Rwandan police say they have arrested a US lawyer on allegations of genocide denial

Friday, May 28, 2010

Rwandan police arrest US lawyer

KIGALI, Rwanda — An American lawyer helping defend a Rwandan presidential hopeful against charges that include promoting a genocidal ideology was arrested Friday and charged with genocide denial, police said.

The U.S. National Lawyers Guild demanded Peter Erlinder’s immediate release and said the government was trying to hamstring the legal defense of Victoire Ingabire, an opposition leader running against President Paul Kagame in Aug. 9 elections.

Kagame has been lauded abroad for social and economic reforms and is expected to win another seven-year term but human rights groups say his administration has an ironclad hold on power and quashes opposing views.

“There can be no justice for anyone if the state can silence lawyers for defendants whom it dislikes and a government that seeks to prevent lawyers from being vigorous advocates for their clients cannot be trusted,” said David Gespass, the president of The U.S. National Lawyers Guild.

Rwanda’s 1994 genocide claimed the lives of more than 500,000 people, mostly Tutsis and moderate Hutus. The massacres ended when mostly Tutsi rebels led by Kagame defeated the mostly Hutu extremist perpetrators.

Ingabire, a Hutu, returned to Rwanda in January to contest elections after 16 years of living abroad. She says she returned to Rwanda because the country needs an open discussion to promote reconciliation.

She immediately visited a memorial to Tutsis killed in the 1994 genocide and asked why Hutus who also died weren’t remembered. She was arrested and freed on bail but her passport was seized and she cannot leave Kigali. If convicted, Ingabire, 41, could be sentenced to more than two decades in prison.

Her case has become a test of where Rwanda stands in its effort to move past the genocide — and how much freedom the government will allow.

Erlinder is the president of an association of defense lawyers at the International Criminal Tribunal for Rwanda that is trying the masterminds of the 1994 genocide. He is also a law professor at William Mitchell College of Law in St. Paul, Minnesota.

He came to Rwanda four days ago and “has been publicly saying that there was no genocide in Rwanda,” said police spokesman Eric Kayiranga.

“It has nothing to do with diplomacy, it is totally a criminal case,” said Kayiranga when asked whether the arrest could cause a diplomatic spat with the U.S.

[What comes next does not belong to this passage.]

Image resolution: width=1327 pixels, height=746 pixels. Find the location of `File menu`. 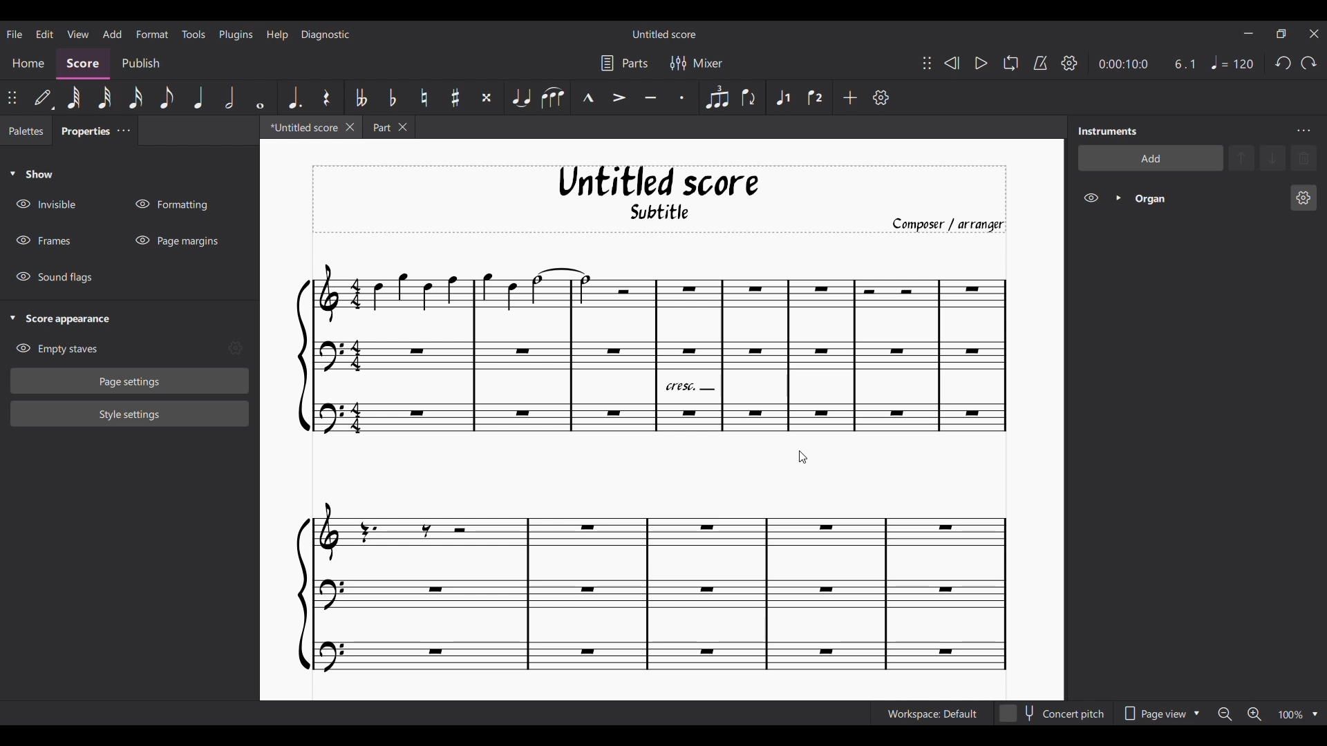

File menu is located at coordinates (15, 33).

U.S. Sen. Amy Klobuchar of Minnesota said her office is working with the U.S. Embassy in Rwanda to make sure that Erlinder “is treated well and that the legal process works quickly and fairly so he can come home.”

Klobuchar said Friday she has spoken to U.S. Ambassador to Rwanda W. Stuart Symington, a longtime friend, and he told her that embassy officials met with Erlinder soon after his arrest and reported that he is in good health.

“I know Professor Erlinder as a long-standing member of Minnesota’s legal community. Our thoughts and prayers are with him and his family,” Klobuchar said in a statement.

Steve Linders, the spokesman for William Mitchell College of Law, said that officials at the school were in contact with the U.S. State Department and the offices of several Minnesota members of Congress “trying to get facts in place and monitor the situation.”

“Our primary concern is obviously for Professor Erlinder’s safety, and we’re hoping the situation is resolved fairly as well as promptly,” Linders said.

Linders said Erlinder’s work in Rwanda was not sponsored by the school, but said William Mitchell professors have a long history of outside legal work for a variety of causes.

A lawyer since 1979, Erlinder, 62, has been on the William Mitchell faculty since 1982. He has worked as a litigator or legal consultant on numerous high-profile cases involving the death penalty, civil rights, alleged government or police misconduct and defense of political activism.

The St. Paul resident assisted in the legal defense of Mohammed Abdullah Warsame, a Canadian citizen who in 2009 pleaded guilty in federal court in Minneapolis to aiding al-Qaida. He also represented Sami al-Arian, a former University of South Florida professor who pleaded guilty in 2006 to conspiring to aid terrorists.

Last November, Erlinder traveled to the Netherlands in order to aid in the defense of a Somali man from Minneapolis being held there on U.S. terrorism charges. He also recently advised Chippewa Indian bands in northern Minnesota in a dispute over treaty fishing rights.

Linders said Erlinder has worked on legal issues involved Rwanda for some time, and had traveled to the country prior to his current trip.

The U.S. State Department said in a March report on Rwanda that citizens’ rights to change their government are “effectively restricted” and cited limits on freedoms of speech, press and judicial independence.

Associated Press writer Patrick Condon in Minneapolis contributed to this report.